[Data for the task Boundary: Start]

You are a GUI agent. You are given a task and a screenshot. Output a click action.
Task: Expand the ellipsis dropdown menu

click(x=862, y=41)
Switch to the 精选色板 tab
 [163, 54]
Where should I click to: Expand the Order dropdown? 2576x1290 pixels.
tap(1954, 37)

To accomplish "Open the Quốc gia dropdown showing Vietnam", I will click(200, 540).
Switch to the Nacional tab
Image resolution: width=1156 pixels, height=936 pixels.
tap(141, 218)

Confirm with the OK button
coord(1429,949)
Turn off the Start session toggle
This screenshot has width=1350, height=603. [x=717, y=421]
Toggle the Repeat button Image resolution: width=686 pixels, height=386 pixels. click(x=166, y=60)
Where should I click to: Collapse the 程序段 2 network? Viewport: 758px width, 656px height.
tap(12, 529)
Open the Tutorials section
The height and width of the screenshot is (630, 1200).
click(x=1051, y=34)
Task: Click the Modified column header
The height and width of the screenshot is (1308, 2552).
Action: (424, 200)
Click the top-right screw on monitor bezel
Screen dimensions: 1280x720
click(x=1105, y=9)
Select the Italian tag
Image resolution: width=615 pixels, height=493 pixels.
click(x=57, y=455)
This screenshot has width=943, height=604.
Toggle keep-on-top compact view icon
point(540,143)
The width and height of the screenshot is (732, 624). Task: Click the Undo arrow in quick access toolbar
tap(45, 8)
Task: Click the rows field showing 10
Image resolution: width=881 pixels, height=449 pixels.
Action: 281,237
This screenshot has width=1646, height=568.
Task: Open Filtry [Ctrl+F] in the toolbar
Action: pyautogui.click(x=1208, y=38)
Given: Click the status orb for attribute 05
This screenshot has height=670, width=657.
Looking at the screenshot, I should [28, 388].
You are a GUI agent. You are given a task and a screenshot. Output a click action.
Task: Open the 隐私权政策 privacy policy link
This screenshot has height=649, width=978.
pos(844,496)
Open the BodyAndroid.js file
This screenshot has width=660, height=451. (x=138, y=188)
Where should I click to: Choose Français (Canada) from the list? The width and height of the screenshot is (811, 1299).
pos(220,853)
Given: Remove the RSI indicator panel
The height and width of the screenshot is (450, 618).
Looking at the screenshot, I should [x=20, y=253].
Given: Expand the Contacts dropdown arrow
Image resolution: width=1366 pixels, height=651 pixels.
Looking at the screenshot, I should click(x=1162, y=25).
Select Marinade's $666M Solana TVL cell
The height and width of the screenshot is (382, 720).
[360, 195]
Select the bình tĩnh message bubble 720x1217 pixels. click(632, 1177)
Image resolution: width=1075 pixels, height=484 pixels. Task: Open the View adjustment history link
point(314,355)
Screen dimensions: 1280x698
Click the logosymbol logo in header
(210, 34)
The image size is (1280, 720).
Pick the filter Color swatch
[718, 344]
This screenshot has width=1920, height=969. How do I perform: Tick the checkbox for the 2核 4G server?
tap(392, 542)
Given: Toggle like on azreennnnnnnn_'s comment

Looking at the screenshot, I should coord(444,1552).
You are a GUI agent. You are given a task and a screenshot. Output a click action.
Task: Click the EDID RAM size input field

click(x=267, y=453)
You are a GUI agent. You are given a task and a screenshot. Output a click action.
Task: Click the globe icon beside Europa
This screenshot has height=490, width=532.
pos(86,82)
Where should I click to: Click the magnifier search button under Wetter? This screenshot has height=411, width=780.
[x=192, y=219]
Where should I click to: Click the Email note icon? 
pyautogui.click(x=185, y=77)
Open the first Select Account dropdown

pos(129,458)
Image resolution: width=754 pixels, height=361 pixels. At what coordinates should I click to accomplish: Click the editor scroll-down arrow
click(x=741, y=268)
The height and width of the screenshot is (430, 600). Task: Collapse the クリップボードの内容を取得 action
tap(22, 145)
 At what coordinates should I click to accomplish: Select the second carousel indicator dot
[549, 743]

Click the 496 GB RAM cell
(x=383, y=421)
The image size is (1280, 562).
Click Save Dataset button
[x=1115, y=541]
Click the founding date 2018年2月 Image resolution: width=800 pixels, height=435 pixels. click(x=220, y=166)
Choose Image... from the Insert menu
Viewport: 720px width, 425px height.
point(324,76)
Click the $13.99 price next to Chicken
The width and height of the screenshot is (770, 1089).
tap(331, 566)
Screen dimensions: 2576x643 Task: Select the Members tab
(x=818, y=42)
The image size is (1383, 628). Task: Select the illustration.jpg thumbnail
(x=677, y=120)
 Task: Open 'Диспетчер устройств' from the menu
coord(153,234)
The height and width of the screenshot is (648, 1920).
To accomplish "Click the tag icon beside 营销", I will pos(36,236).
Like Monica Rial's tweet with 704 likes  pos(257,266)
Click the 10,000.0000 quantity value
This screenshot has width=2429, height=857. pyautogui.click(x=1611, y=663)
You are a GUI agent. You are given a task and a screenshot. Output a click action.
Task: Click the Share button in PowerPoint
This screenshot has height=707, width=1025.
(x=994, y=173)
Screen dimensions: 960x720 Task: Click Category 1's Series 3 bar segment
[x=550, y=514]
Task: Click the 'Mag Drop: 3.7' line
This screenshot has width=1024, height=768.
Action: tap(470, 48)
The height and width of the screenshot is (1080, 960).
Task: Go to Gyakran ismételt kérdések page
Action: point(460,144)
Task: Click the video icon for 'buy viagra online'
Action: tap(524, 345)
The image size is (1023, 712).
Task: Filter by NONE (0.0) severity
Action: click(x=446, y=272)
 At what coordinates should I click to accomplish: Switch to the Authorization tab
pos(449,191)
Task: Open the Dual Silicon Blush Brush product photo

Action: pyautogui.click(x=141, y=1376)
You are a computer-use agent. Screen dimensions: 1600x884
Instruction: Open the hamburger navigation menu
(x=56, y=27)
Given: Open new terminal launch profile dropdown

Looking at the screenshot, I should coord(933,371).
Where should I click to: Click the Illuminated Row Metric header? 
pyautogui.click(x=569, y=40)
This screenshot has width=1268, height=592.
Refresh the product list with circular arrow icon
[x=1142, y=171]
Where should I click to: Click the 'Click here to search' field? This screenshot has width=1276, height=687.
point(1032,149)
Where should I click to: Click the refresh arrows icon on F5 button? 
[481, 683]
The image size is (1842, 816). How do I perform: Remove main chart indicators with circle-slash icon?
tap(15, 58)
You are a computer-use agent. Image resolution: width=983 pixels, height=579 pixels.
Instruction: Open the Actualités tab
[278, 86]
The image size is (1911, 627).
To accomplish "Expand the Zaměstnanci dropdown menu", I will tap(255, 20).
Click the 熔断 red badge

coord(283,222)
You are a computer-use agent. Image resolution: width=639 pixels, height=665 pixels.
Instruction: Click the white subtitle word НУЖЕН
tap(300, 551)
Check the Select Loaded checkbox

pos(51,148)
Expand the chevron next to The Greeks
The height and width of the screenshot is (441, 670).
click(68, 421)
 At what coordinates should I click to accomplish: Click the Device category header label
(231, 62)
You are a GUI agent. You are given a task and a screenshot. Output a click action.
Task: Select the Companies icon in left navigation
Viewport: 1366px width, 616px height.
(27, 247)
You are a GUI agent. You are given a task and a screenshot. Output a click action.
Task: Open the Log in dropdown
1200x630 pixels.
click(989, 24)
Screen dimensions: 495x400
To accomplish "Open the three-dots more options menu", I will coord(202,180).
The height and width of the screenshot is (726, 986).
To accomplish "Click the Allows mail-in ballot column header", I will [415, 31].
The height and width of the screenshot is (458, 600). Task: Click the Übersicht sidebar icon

[Data for the task Boundary: End]

Required action: Which lines above contain the word "beside"? Copy each of them.

Result of this exercise:
Task: Click the globe icon beside Europa
To accomplish "Click the tag icon beside 营销", I will pos(36,236).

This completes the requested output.